Though both socially awkward, they bond over drones, talking and getting to know one another — and before they know it, they’re in love. And throughout an afternoon, they hit the highs and lows of an epic romance.
Directed by Jay Dockendorf from a script co-written with Saturday Night Live writer Will Stephen, this quirky romantic comedy starts with a lush, nostalgically romantic ballad playing over a bucolic scene of a man walking alone through a green, verdant field. Though the film has the trappings of romantic comedy from the beginning, its almost retro visual touches, emphasizing 70s-style zooms and pans, indicate there’s something more eccentric going on under the surface for both the characters and the film as a whole.
The writing seems to set up a quirky, unconventional romance between two slightly odd people, whose tics and awkwardness belie a universal desire for romance and connection.
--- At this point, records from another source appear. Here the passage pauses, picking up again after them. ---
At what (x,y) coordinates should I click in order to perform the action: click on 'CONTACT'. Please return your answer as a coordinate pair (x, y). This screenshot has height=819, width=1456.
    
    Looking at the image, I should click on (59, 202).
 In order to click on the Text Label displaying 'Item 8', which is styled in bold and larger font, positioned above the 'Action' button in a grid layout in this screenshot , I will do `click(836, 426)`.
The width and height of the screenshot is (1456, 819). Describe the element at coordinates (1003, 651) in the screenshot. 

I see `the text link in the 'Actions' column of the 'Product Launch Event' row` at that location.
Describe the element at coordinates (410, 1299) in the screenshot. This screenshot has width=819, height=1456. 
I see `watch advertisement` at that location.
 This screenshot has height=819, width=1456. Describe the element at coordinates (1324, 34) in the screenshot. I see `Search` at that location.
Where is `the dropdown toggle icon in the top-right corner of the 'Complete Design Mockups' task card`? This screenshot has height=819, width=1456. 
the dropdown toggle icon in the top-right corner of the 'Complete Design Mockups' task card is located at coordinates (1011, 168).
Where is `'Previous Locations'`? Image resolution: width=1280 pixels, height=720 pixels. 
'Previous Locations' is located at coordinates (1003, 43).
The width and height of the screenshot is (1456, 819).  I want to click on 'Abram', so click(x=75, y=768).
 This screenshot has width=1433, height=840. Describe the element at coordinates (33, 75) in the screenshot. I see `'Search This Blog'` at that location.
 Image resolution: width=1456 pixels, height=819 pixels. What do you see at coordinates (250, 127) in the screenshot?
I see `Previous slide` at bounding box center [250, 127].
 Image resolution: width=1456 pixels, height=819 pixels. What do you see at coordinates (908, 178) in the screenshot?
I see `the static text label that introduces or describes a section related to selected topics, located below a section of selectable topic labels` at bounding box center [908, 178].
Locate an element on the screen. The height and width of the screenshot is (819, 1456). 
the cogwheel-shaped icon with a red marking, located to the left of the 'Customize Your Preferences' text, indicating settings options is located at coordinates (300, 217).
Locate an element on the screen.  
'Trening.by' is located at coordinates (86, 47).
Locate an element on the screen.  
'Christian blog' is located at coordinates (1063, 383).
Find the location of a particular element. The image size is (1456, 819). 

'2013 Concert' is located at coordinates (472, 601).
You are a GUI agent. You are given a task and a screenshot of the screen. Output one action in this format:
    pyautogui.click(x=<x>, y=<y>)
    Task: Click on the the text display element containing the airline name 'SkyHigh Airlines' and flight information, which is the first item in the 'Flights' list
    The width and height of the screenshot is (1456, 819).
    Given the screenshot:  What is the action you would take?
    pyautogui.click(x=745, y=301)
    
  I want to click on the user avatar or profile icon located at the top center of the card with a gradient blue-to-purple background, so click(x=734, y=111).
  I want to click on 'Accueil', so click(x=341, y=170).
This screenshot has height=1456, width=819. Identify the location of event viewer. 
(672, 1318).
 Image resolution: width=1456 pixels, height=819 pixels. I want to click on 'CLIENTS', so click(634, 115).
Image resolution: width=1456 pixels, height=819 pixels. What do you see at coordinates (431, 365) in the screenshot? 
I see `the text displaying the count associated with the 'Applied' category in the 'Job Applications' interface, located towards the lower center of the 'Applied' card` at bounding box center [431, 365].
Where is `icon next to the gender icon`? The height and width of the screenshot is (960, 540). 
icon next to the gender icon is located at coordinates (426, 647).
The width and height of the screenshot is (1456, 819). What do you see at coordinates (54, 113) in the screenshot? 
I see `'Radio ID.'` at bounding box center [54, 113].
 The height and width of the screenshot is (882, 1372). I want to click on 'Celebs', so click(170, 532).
They make charming confessions to one another, sharing stories of their lives as they walk in the park. But then the storytelling takes an unexpected turn, and in place of sharing a kiss, they share… a dental accessory.
From there, the narrative plays with the tension between offbeat humor and gooey love, falling into the rom-com formula but then subverting it with strange choices and flourishes. The performances, too, tread the line between sincerity and irony, often from moment to moment. Actors Heidi Gardner (from Saturday Night Live) and Will Stephen have an understated arch quality, though there are flickers of committed feelings to keep the action grounded. (Though it’s actor Zach Cherry, who pops up as a not-so-random cop, who has a sweetness and amiability that adds a warm brightness to the film.) The central couple is fun to watch together, as they hit all the socially and culturally conditioned milestones of storybook romance, in their unique way.
“See You In the Sky” ends with a wedding ring, but like much of the film, it fulfills the genre expectations with a subversive wink, undercutting our expectations and even longings for romance. In doing so, it interrogates the expectations of love and courtship themselves, not just in stories but perhaps in our lives. “See You In the Sky” may frustrate viewers who want at least a few straightforward moments of romantic connection, but it gently causes us to question just why we want them in these particular ways in the first place.